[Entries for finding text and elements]
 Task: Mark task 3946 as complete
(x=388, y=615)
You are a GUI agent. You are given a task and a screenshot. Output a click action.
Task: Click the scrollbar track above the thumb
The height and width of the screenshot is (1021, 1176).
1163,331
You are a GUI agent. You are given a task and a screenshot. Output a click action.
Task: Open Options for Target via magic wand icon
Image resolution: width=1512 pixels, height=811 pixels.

■ YOUR GOAL ■
Repeat all of the data above line for line, without changing a single character.

■ ANSWER TO THIS EXERCISE ■
 Task: Mark task 3946 as complete
(x=388, y=615)
You are a GUI agent. You are given a task and a screenshot. Output a click action.
Task: Click the scrollbar track above the thumb
The height and width of the screenshot is (1021, 1176).
1163,331
You are a GUI agent. You are given a task and a screenshot. Output a click action.
Task: Open Options for Target via magic wand icon
Image resolution: width=1512 pixels, height=811 pixels.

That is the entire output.